Unfortunately, today, many people have yet to discover the power of plants, and this results in just another factor of sick buildings. “Sick building syndrome” (SBS) is used to describe the negative comfort and health effects of a building. This can range anywhere from headaches and fatigue to eye, nose, and throat irritation, dizziness, nausea, and more. Not only is this a bad environment for people to work in, but the work they do also suffers. Enter plants.
Adding interior plants to a space decreases SBS by 25%! But that isn’t all plants can do. They can increase productivity and efficiency by 12%, improve concentration by 19%, and even helps attract and retain employees and customers. 97% of employees would like to have more indoor plants in the workplace and 88% of workers say access to natural indoor elements increases their wellbeing. But perhaps one of the biggest effects plants have on SBS is decreasing health issues. When plants are added to a space fatigue is decreased by 20%, headaches by 30%, cough by 40%, and a sore throat by 30%.
(source: Green Plants for Green Buildings)

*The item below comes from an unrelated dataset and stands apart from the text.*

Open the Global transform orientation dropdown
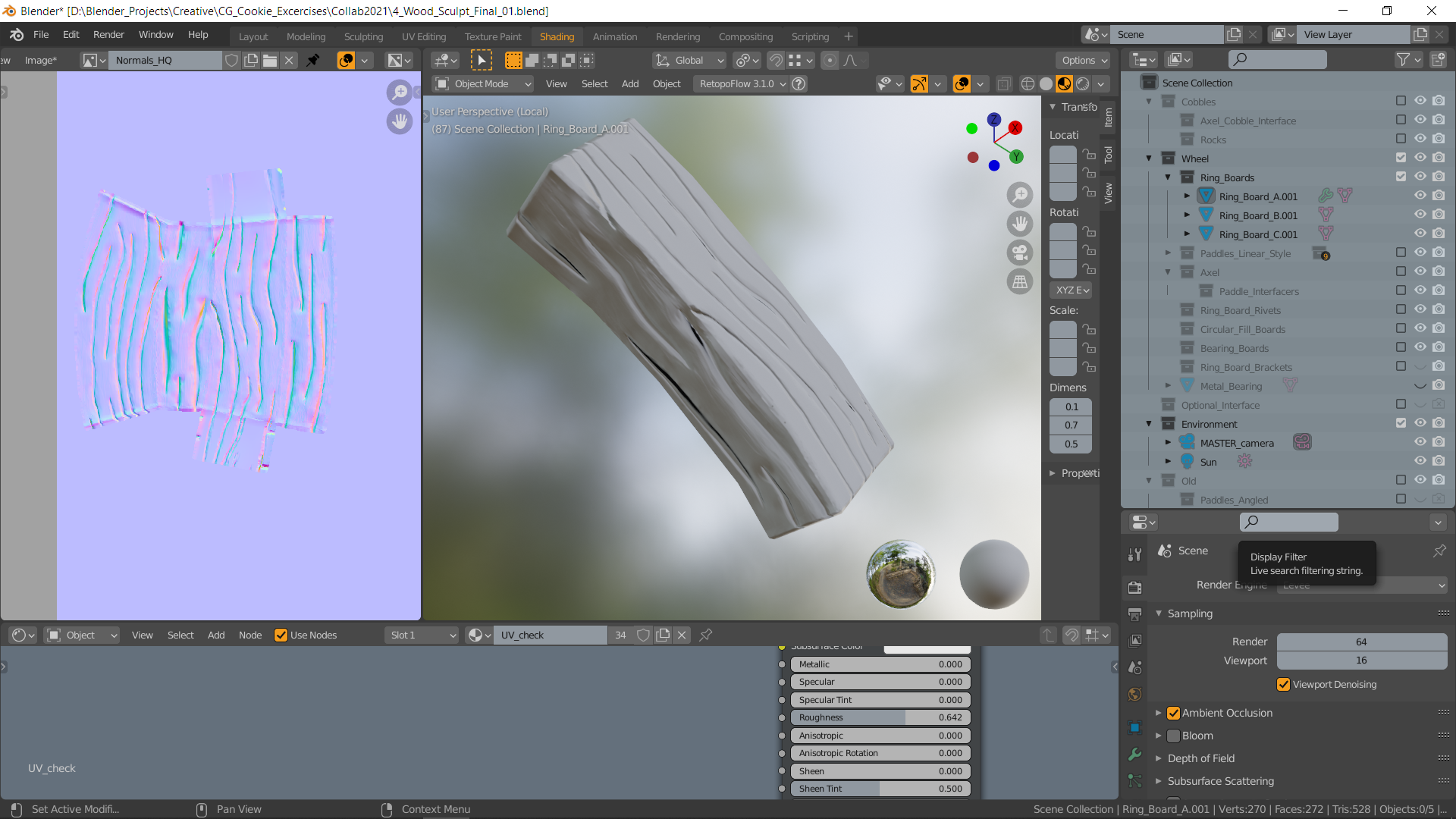This screenshot has height=819, width=1456. [689, 61]
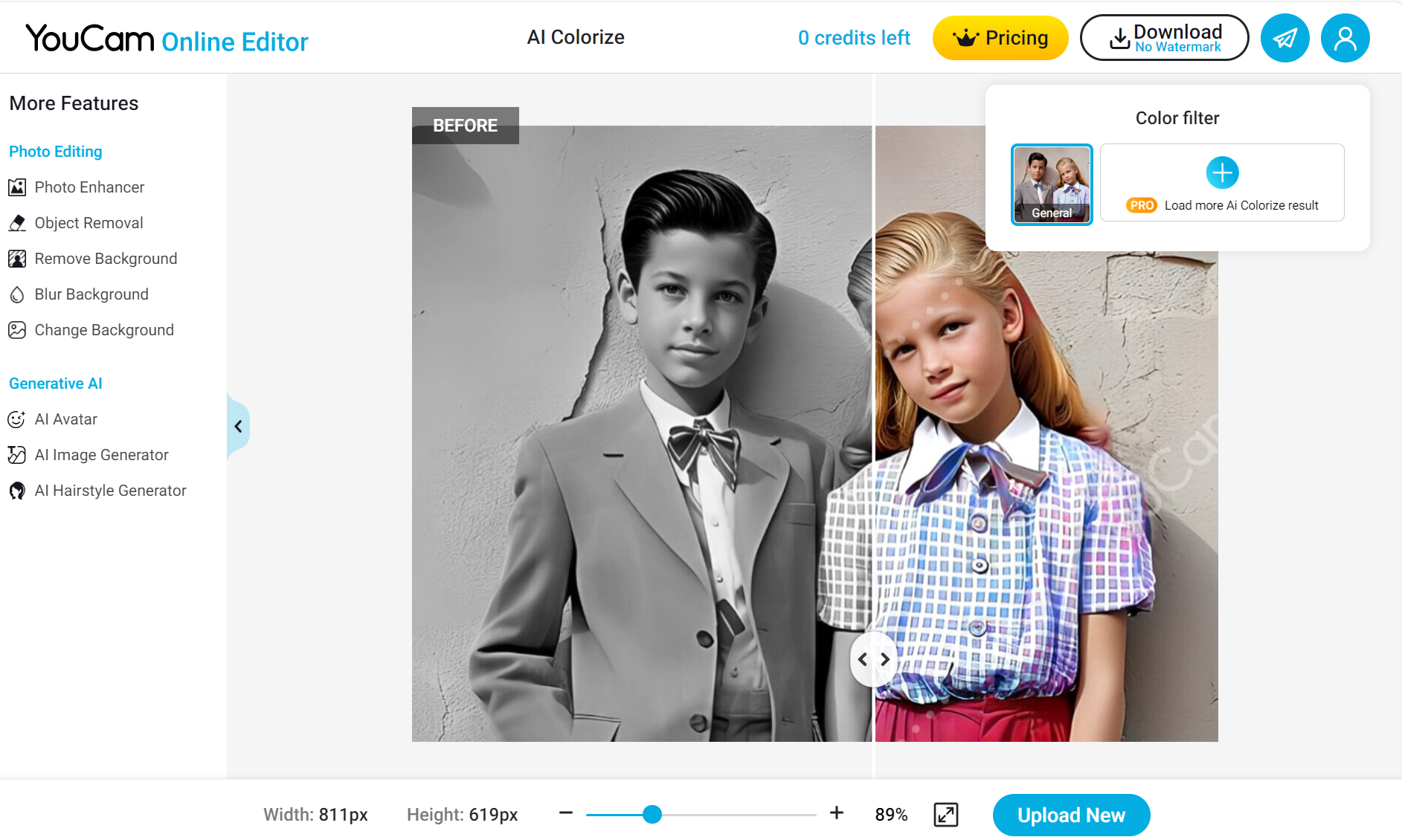Click the plus icon to load more results

(1222, 172)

Plants don’t just have positive effects on employees, but everyone who enters the space, especially when there is an abundance of green plants. We are so deeply connected to color—the design of an environment can not only affect our emotions, it can completely alter them, which, in turn, can change the way we function within that space. Because of its strong association with nature, the color green often symbolizes tranquility, health, and freshness. Thus, it is an emotionally calming color—it reinforces our human connection to nature and our inner selves. Ultimately, green takes us back to the place we are always subconsciously searching for: serenity, peace of mind, those quiet moments we cherish in our lives.
As a result, green is quite successful at helping people adjust to and feel comfortable in new environments. It also correlates with broader thinking and creativity, making green the perfect color to incorporate in hotels, schools, and any work atmosphere.
The power of plants is endless. So, what are you waiting for? Start incorporating plants into your space and experience their many benefits for yourself.